Aneel antevê efeito ‘severo’ para consumidores de energia elétrica devido à Light
O diretor da Agência Nacional de Energia Elétrica (Aneel), Gentil Nogueira, defendeu um ‘alinhamento institucional’ entre a reguladora, o Ministério da Fazenda e a Receita Federal sobre o impacto para os consumidores de energia elétrica da Light (LIGT3) em discussão envolvendo créditos tributários que impactam nas tarifas.
Ele mencionou a possibilidade de ‘efeito severo’ nos próximos anos.

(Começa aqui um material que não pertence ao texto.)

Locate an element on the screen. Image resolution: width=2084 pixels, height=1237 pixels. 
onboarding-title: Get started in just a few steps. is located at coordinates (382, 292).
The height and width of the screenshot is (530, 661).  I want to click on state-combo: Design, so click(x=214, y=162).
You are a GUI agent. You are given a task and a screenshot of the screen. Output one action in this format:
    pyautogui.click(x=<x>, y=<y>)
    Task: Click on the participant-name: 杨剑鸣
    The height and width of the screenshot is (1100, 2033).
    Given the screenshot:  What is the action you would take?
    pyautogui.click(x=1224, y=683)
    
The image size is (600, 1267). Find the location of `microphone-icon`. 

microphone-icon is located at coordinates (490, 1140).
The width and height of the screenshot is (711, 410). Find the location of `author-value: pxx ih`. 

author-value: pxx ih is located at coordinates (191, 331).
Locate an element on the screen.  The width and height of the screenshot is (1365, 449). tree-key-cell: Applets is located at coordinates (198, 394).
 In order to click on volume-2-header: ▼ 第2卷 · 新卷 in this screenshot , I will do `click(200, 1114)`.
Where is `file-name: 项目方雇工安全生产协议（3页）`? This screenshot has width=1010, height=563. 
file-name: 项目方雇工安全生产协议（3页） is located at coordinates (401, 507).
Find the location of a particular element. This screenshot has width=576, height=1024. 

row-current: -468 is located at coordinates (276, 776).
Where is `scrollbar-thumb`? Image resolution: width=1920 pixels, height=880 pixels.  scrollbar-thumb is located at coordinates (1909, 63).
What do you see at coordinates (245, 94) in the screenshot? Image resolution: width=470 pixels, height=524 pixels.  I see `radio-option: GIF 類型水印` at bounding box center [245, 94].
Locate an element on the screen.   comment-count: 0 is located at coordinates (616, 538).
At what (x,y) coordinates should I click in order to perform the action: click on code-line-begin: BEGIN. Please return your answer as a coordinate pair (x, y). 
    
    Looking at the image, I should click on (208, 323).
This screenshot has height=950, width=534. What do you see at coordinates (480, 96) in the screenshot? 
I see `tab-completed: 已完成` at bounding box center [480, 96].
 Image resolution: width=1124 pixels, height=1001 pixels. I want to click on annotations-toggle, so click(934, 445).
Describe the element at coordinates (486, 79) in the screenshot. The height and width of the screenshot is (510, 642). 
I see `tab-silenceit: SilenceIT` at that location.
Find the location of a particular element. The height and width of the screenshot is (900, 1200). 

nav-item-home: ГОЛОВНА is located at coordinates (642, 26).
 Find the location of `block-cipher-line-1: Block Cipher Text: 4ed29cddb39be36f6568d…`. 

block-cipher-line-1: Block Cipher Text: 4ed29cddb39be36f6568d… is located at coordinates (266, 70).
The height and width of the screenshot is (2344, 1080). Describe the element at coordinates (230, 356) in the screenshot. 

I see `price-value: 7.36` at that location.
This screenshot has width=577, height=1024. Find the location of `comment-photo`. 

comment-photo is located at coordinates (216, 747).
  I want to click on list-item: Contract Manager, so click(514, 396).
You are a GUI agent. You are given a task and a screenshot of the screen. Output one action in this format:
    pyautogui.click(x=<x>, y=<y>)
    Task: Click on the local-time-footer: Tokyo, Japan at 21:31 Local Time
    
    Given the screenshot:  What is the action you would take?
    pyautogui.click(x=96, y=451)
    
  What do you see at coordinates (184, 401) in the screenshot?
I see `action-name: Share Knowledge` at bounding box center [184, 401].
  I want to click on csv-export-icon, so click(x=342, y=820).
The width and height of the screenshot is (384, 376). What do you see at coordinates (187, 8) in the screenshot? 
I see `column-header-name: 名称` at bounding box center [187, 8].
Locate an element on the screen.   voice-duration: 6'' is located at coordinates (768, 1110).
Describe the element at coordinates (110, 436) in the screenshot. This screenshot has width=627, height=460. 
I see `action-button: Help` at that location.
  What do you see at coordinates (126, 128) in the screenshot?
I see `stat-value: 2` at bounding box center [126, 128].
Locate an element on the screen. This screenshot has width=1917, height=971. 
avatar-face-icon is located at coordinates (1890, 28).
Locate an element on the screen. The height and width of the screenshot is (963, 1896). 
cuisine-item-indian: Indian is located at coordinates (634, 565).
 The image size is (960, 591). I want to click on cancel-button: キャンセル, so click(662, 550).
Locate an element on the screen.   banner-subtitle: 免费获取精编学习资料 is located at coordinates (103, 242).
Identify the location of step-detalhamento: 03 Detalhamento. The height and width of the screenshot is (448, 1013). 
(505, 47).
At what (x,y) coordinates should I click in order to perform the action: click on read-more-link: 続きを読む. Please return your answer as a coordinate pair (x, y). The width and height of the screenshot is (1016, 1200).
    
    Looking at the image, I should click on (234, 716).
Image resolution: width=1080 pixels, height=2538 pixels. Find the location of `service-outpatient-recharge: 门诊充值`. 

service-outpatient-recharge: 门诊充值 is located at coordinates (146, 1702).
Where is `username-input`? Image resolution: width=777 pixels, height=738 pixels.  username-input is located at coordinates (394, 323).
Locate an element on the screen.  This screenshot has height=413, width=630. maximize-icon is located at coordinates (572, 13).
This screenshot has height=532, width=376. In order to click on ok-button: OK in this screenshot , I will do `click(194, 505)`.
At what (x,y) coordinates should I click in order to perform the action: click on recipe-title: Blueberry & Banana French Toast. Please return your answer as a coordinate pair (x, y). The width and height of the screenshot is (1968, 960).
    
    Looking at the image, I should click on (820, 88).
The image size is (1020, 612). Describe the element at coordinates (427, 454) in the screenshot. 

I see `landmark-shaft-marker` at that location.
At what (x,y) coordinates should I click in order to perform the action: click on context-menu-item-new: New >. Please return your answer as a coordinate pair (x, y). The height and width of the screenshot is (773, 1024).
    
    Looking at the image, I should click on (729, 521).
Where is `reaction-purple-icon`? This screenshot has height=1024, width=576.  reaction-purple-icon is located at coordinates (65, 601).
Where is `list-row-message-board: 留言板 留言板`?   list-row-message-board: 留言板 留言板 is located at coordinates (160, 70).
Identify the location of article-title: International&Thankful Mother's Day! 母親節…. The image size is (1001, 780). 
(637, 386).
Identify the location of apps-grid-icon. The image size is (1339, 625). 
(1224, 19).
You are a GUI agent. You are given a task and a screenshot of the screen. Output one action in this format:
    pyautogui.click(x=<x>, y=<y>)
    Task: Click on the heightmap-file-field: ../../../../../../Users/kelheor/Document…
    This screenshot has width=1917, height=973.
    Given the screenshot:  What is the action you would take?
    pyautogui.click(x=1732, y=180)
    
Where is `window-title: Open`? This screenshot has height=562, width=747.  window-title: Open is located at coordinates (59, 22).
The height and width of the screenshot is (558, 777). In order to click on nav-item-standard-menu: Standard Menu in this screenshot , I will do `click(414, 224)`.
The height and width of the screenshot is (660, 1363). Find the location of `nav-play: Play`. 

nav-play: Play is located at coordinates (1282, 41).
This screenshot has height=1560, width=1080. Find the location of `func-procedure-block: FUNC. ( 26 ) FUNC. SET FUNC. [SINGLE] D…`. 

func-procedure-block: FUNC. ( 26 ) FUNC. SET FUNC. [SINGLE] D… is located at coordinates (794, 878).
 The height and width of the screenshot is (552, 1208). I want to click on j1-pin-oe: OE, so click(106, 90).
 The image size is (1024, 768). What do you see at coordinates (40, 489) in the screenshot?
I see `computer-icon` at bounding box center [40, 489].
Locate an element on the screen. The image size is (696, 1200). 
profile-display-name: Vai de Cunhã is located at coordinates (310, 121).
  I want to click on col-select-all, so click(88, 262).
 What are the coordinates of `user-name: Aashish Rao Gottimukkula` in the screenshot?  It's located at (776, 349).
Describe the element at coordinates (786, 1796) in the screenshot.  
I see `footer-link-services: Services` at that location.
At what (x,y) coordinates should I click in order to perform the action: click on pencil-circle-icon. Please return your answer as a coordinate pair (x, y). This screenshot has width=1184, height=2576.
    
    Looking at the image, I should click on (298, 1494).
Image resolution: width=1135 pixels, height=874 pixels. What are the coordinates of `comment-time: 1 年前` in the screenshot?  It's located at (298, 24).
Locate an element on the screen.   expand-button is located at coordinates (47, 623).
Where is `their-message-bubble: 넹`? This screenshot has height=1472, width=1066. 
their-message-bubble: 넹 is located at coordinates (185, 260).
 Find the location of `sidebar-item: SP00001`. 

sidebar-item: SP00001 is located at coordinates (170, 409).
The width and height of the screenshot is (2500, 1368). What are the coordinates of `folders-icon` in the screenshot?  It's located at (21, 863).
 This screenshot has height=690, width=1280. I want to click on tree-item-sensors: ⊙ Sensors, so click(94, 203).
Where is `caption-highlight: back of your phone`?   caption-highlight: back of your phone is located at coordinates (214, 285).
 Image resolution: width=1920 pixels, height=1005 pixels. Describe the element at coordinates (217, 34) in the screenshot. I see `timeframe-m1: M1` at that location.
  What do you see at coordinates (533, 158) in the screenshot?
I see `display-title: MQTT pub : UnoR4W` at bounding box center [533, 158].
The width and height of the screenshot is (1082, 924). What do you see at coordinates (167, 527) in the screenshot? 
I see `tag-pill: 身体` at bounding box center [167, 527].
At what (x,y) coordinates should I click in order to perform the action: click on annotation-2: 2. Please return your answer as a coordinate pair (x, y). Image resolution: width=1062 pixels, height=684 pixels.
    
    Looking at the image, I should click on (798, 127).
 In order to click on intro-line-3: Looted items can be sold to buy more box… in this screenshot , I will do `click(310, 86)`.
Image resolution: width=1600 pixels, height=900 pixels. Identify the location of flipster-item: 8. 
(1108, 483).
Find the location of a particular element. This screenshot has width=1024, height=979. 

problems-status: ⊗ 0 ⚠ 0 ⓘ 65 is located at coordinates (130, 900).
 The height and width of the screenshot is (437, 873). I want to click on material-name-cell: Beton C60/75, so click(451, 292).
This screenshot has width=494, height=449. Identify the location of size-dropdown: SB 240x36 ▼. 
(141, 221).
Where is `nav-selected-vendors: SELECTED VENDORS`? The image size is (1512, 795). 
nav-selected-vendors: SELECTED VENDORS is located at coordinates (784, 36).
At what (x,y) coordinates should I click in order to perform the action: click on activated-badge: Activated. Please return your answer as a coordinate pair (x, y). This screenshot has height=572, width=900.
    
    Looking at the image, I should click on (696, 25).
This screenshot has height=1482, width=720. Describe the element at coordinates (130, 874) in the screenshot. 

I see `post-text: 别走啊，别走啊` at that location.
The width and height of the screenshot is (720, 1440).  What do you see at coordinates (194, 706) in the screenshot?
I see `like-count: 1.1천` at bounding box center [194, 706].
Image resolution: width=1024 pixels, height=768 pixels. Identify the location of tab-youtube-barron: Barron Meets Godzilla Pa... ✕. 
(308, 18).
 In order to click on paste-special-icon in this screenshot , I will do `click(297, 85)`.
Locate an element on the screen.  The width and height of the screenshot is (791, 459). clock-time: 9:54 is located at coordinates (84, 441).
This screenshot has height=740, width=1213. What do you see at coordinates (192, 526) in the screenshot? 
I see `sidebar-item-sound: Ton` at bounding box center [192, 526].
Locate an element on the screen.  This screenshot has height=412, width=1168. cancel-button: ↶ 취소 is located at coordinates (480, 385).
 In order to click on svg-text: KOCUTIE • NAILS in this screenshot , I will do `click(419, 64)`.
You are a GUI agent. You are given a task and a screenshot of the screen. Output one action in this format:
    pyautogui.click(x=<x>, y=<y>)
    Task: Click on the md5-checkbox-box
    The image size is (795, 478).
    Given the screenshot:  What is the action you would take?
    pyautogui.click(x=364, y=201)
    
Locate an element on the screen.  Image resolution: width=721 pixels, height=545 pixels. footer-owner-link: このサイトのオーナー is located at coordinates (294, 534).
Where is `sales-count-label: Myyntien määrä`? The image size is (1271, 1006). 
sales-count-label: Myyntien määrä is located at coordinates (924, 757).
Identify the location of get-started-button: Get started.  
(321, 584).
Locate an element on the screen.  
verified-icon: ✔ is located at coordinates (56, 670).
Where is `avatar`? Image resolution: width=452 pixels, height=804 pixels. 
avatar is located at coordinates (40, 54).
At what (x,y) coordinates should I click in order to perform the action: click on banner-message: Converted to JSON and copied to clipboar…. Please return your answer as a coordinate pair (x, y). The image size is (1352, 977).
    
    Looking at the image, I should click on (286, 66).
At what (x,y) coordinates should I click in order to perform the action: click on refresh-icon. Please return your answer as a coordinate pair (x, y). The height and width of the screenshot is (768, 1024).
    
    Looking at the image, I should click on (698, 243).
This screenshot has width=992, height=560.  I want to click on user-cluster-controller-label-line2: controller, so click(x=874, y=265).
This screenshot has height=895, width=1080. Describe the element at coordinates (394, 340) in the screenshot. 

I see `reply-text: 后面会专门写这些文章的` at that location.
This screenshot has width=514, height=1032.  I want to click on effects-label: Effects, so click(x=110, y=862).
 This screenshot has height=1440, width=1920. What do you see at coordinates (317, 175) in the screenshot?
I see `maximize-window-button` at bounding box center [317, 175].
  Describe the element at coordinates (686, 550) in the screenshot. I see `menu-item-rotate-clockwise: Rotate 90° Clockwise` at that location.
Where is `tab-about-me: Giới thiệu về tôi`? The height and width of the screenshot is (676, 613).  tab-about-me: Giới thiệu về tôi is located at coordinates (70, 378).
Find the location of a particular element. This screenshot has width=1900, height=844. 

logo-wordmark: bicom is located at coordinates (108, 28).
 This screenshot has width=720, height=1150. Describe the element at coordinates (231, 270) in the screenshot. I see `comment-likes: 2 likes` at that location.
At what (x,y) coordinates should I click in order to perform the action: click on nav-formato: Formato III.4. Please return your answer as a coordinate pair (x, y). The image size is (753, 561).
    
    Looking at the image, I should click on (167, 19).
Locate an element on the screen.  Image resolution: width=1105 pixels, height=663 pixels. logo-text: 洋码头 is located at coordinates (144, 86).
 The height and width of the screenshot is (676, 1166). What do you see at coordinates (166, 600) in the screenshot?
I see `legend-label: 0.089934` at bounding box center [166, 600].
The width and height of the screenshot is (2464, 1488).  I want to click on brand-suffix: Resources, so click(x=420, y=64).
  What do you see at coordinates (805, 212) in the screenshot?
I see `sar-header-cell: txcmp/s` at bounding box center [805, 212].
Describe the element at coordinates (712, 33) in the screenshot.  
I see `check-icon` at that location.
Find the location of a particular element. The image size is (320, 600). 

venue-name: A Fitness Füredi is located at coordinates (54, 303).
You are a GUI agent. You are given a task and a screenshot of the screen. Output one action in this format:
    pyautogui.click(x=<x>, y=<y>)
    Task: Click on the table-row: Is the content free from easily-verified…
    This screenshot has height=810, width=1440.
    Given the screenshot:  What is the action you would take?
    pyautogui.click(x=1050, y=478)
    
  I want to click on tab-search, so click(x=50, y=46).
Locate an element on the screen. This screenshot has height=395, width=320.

À medida que os últimos anos estão ocorrendo o processamento de créditos recebidos pelas distribuidoras que ganharam na Justiça o direito de excluir o Imposto sobre Circulação de Mercadorias e Prestação de Serviços (ICMS) da base de cálculo para o pagamento do PIS/Pasep e da Contribuição para o Financiamento da Seguridade Social (Cofins).
No caso da Light, foram contabilizadas receitas superiores às despesas. Como a concessionária avaliou que haveria uma montante maior em crédito tributário, o repassado ao consumidor da Light acabou por exceder os valores efetivamente habilitados pela Receita.
Na prática, a tarifa de energia elétrica vai aumentar se o Fisco persistir com essa conclusão.
A Aneel aprovou na manhã desta terça-feira uma alta média de 8,59% para os consumidores da Light.
A área técnica estava propondo alta média de 3,81% para 2026.
A diferença entre a proposta técnica e o que foi aprovado está no montante de crédito tributário a ser repassado nas tarifas.
Prevaiamente, com a perspectiva de alta em 3,81% para 2026, a Light estava prevendo uma eventual elevação tarifária de 37,6% no reajuste tarifário anual de 2027.